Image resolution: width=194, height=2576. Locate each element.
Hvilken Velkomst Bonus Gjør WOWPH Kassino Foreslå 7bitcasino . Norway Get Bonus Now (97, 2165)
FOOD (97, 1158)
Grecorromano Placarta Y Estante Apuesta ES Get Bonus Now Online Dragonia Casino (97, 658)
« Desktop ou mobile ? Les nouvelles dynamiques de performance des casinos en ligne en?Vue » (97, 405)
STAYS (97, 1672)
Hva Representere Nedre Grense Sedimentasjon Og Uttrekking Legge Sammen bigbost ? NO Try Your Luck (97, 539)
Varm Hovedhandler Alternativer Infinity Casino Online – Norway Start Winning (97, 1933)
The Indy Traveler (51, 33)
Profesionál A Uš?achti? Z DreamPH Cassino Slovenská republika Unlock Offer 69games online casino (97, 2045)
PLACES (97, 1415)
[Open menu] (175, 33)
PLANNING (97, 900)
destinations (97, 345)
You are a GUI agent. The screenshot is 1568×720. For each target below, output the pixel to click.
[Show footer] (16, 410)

--

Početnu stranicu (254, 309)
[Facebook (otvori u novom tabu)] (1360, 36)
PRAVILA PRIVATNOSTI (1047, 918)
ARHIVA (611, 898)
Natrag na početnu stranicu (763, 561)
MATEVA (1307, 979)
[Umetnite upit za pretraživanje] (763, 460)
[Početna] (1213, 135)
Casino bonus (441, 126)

--

_The problem:_
Return every line of the items above that contains the word "each".

_Finished task:_
Image resolution: width=194, height=2576. Locate each element.
You are a GUI agent. The screenshot is 1568×720. For each target below, output the pixel to click.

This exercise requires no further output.